Work order =
Print, exactly and completely, the data that appears below.

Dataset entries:
________
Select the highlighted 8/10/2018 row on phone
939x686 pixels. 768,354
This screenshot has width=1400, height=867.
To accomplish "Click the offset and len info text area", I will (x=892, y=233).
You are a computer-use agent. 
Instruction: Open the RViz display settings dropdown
________
Task output =
Select the highlighted 8/10/2018 row on phone
939x686 pixels. 768,354
This screenshot has width=1400, height=867.
To accomplish "Click the offset and len info text area", I will (x=892, y=233).
You are a computer-use agent. 
Instruction: Open the RViz display settings dropdown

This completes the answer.